U.S. Representative John Ratcliffe voted for a Senate joint resolution to disapprove the EPA’s rule.

Conversations with Texas farmers and ranchers “confirmed my concerns about the harmful repercussions that this ill-conceived environmental regulation will have upon the livelihoods of hardworking farmers. Although the president chose to side with unelected federal bureaucrats by vetoing this measure, I’ve remained steadfast in my commitment to pushing back against EPA’s overreach on behalf of agricultural communities and farmers throughout the country, and I will continue working to dismantle this regulation using Congress’ power of the purse,” Ratcliffe said.

Risk management is needed for farmers and ranchers, especially in times of low commodity prices like they are facing now.

House Agriculture Committee Chairman Mike Conaway spoke to the group about another possible attack on crop insurance and how he understands the necessity of it in farming and ranching operations. He stressed if it does come to this again, he will need Texas Farm Bureau (TFB) members’ help to save the lifeline.

Without a risk management program in place, many farmers and ranchers cannot qualify for operating loans to grow their crops, putting their farms at risk.

“Since my operation consists of dryland farming, it is very important to me to have some protection in the form of crop insurance to help cover losses in the event of a crop failure,” TFB District 10 State Director Ronnie Muennink said.

TFB’s voluntary labeling stance on foods made with genetically modified products was well-represented on the Hill by organization leaders, as well as by U.S. Senator John Cornyn.

Cornyn stated he is hopeful to get a federal voluntary labeling bill that encompasses all states.

Texas farmers and ranchers also supported trade, specifically the Trans-Pacific Partnership (TPP), in meetings.

If the trade barriers are lowered, it would make it easier for U.S. farmers and ranchers to get products to various countries, which would result in getting them more money for their goods.

“It’s been shown that it [Trans-Pacific Partnership] will increase ag exports and specifically increase farm income,” TFB President Russell Boening said in an interview with the TFB Radio Network. “And Texas is a big beneficiary of that.”

It’s unclear when the current Congress will address legislation authorizing the Trans-Pacific Partnership, Boening noted, but it’s still a major topic of discussion.

“The message our members are taking to the Hill is trade is vital for agriculture,” he said.

An important issue to many trip participants was cotton and the struggle the commodity is facing. Conaway stated that he and Secretary of Agriculture Tom Vilsack are at an impasse on listing cottonseed as an “other oilseed.” They are currently working on another option to help cotton farmers.

U.S. Representative Will Hurd also met with the group.

Hurd said he proudly and proactively represents Texas farmers and ranchers.
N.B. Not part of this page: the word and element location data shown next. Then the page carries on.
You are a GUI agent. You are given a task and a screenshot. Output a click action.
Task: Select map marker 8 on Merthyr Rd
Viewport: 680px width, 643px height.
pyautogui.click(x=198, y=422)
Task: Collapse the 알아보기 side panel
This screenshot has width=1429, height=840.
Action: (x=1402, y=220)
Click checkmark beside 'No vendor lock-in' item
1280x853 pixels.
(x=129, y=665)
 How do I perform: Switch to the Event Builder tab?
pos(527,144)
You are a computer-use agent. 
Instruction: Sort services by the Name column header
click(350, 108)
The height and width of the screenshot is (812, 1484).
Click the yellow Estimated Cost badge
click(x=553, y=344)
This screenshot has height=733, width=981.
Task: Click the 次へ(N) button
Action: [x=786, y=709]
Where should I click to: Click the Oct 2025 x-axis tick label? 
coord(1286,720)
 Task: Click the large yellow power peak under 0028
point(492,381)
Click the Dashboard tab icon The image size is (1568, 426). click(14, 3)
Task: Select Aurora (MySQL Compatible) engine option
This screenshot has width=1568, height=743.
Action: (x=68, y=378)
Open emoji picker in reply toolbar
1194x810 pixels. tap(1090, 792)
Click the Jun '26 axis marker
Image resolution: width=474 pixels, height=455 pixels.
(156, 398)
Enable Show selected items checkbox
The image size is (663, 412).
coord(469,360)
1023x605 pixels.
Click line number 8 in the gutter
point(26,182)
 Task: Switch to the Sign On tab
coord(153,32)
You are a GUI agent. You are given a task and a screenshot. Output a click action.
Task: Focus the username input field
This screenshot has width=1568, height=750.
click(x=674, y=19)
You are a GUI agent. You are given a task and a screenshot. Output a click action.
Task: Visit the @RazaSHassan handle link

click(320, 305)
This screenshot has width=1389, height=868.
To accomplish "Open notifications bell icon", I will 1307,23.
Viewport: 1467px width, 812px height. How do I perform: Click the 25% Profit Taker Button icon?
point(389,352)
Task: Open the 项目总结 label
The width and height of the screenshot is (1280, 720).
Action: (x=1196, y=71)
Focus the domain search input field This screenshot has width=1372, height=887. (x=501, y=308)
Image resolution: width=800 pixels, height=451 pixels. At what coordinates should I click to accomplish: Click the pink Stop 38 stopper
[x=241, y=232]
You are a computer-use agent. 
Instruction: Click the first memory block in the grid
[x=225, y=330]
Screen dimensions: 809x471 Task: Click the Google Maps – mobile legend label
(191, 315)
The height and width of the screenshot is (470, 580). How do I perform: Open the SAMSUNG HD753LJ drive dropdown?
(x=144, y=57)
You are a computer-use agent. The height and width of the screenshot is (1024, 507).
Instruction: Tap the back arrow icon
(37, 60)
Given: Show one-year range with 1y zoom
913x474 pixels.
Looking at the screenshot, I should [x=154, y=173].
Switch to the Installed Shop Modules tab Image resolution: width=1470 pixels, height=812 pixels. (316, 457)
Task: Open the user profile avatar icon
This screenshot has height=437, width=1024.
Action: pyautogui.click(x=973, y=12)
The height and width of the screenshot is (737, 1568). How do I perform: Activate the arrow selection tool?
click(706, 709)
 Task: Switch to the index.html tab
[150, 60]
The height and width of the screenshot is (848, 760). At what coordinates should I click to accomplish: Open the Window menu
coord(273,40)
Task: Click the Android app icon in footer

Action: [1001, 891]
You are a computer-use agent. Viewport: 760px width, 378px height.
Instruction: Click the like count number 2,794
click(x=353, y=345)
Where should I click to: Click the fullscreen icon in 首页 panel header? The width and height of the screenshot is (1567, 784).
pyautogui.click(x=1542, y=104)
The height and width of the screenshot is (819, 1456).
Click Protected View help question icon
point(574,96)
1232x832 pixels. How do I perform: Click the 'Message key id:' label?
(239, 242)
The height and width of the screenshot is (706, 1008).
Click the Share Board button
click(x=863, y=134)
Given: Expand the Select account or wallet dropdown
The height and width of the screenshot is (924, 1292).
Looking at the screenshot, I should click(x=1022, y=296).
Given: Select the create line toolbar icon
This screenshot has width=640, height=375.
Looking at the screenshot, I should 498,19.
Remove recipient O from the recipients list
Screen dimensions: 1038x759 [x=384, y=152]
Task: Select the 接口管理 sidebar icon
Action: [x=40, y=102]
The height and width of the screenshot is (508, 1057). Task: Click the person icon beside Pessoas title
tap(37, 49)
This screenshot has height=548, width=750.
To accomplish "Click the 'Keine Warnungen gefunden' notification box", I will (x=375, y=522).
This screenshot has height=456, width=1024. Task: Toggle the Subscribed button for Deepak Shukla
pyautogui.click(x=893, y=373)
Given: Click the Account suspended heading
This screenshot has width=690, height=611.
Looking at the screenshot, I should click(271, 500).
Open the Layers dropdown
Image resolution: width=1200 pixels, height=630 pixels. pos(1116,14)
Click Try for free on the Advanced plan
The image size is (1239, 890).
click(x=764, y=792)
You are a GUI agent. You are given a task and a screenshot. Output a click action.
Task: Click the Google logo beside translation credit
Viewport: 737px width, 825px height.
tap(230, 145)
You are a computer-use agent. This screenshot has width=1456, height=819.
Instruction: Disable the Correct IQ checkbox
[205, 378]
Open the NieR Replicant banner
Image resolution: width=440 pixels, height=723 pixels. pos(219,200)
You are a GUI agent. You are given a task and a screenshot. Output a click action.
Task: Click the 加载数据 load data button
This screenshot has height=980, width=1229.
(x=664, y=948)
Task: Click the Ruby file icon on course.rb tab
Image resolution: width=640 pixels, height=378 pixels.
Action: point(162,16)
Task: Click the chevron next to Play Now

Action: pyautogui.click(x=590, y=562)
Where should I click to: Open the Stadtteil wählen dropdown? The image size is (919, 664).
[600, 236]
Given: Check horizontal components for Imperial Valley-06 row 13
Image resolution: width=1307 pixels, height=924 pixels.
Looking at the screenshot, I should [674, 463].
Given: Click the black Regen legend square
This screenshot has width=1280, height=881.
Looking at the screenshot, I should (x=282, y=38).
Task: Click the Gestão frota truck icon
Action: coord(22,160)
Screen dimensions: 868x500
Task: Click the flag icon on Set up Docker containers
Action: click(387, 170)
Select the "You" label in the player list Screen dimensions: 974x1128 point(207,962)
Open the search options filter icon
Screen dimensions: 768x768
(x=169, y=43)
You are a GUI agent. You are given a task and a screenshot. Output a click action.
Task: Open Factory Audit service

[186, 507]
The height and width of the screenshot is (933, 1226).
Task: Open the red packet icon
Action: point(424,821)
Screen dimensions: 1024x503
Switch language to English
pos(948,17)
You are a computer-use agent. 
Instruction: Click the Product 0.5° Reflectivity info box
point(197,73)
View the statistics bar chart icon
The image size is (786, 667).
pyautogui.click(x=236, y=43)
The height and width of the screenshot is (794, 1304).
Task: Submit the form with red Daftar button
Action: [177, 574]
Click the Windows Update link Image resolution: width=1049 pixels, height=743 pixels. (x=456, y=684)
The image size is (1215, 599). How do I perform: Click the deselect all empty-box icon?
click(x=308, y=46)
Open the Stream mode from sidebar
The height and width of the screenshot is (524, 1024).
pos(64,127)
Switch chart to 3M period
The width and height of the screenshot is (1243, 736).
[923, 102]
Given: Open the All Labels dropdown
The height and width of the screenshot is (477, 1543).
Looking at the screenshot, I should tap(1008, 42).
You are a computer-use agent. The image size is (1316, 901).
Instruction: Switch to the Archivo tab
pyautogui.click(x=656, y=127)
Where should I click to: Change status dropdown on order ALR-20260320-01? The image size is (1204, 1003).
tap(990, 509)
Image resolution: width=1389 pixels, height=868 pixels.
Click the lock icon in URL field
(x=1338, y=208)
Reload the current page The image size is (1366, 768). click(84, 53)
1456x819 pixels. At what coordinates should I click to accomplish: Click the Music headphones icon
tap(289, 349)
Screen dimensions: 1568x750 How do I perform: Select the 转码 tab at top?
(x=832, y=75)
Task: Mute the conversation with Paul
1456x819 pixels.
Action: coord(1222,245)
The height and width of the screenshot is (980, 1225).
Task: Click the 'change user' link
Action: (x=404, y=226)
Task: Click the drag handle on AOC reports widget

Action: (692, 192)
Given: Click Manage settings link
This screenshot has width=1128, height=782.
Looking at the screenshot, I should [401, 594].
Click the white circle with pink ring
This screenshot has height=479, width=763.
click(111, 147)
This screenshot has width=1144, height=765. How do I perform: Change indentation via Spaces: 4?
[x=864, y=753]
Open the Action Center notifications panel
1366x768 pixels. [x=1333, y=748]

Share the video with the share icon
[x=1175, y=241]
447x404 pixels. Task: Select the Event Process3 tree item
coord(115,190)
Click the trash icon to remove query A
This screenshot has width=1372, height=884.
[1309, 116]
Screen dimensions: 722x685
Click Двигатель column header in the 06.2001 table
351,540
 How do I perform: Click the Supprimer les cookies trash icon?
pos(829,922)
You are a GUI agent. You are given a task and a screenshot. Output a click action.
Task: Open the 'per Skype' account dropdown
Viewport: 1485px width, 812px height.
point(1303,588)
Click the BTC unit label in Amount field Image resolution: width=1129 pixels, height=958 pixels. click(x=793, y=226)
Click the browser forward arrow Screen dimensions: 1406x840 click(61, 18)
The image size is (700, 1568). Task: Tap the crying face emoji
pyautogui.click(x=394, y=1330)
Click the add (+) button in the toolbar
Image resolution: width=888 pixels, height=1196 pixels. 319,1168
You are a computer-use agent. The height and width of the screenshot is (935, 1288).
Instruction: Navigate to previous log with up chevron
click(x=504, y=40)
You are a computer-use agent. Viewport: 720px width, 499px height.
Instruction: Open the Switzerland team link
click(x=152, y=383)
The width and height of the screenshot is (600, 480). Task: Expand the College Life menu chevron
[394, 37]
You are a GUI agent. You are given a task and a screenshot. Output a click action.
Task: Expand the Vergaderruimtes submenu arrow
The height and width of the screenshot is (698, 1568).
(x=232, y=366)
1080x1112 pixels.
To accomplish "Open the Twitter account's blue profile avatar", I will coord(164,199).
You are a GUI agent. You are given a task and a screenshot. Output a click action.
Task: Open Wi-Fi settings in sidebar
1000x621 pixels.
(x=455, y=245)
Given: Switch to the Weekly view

“Farmers and ranchers are constantly dealing with executive overreach and red tape from federal agencies, which threatens their businesses and the livelihood of their families and employees. Battling the bureaucracy on their behalf is the part of my job I enjoy the most, and I appreciate the input and updates from Texas Farm Bureau members in my district. Their daily hard work and sacrifices help keep our economy running,” Hurd said.

U.S. Representative Pete Sessions reassured his backing of Texas farmers and ranchers, sharing with the group that he will personally come to any farmer’s land and stand by them if they call and tell him a federal agency is trying to get on their privately owned land.

At the end of the week when TFB members walked away from Washington, D.C., they considered it a win.

Muennink left the trip with a feeling that the Texas congressional delegation is concerned with the issues facing farmers and ranchers and are willing to help solve those issues.